Thankfully, that trend is on its way out. The current thing (which, I hope, stays) is all about positivity and accepting yourself as you are, because you are enough. For women’s brands, this has translated to, among other things, banning Photoshop.

This month, Glamour released its all-women, no Photoshop issue. The magazine’s staff has gone all-in on banning photo retouching: A quick glance at the “Girls” cast on the cover, and you can see that the cellulite on Lena Dunham’s thigh hasn’t been wiped out. And why should it? It’s just a natural part of life.

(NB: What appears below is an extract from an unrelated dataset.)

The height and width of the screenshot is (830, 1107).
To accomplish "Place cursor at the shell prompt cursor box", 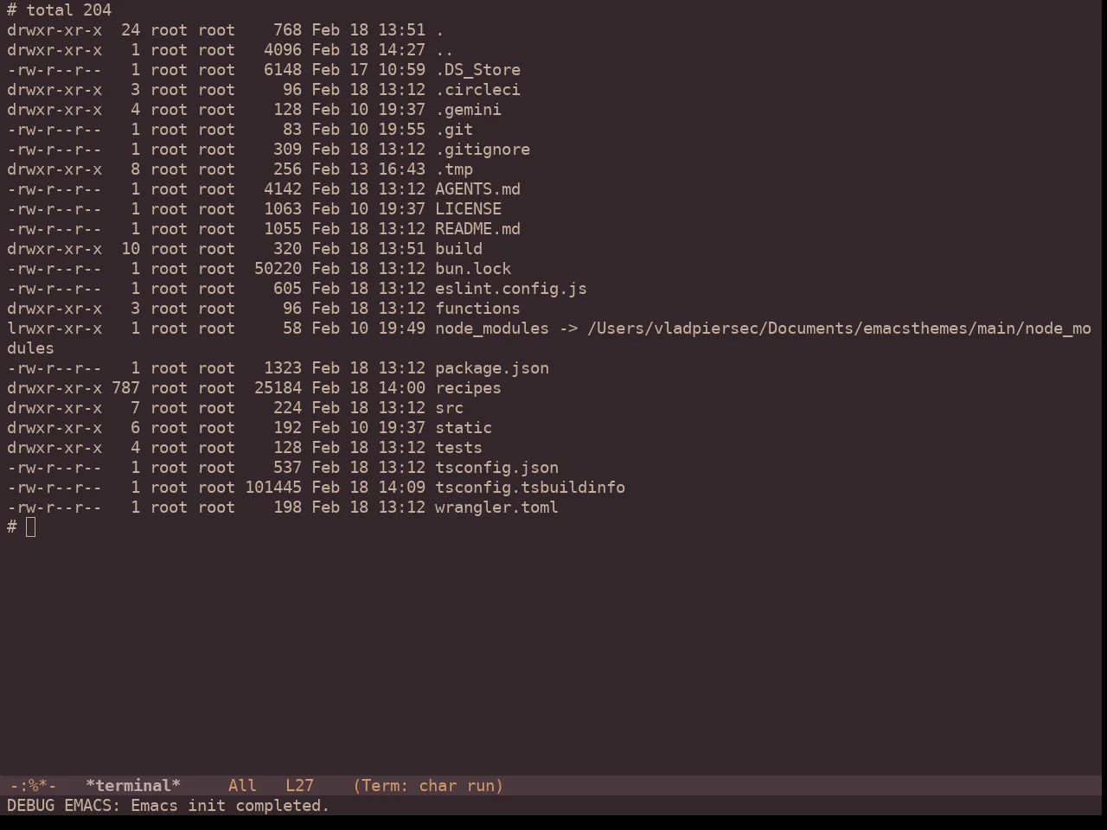I will tap(31, 527).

In January 2014, American Eagle’s underwear brand Aerie launched its #AerieReal campaign, featuring models of all shapes and sizes and no Photoshopping. The intimates brand is aimed at girls ages 15-22, and the campaign has been used to promote body acceptance, positivity and confidence.

Aerie’s gamble has paid off exponentially: Q2 2014 sales were up 9% from the previous quarter, and continued to grow for the rest of the year. In 2015, sales were up by 20%, with Q4 2015 seeing a 26% increase year-over-year. And sales in Q1 2016 were up 32%.

Body acceptance and positivity has also bled into regular women’s lives, and features prominently on social media. Searching #nophotoshop on Instagram brings up 460K+ posts.It’s clear that this trend isn’t going away anytime soon.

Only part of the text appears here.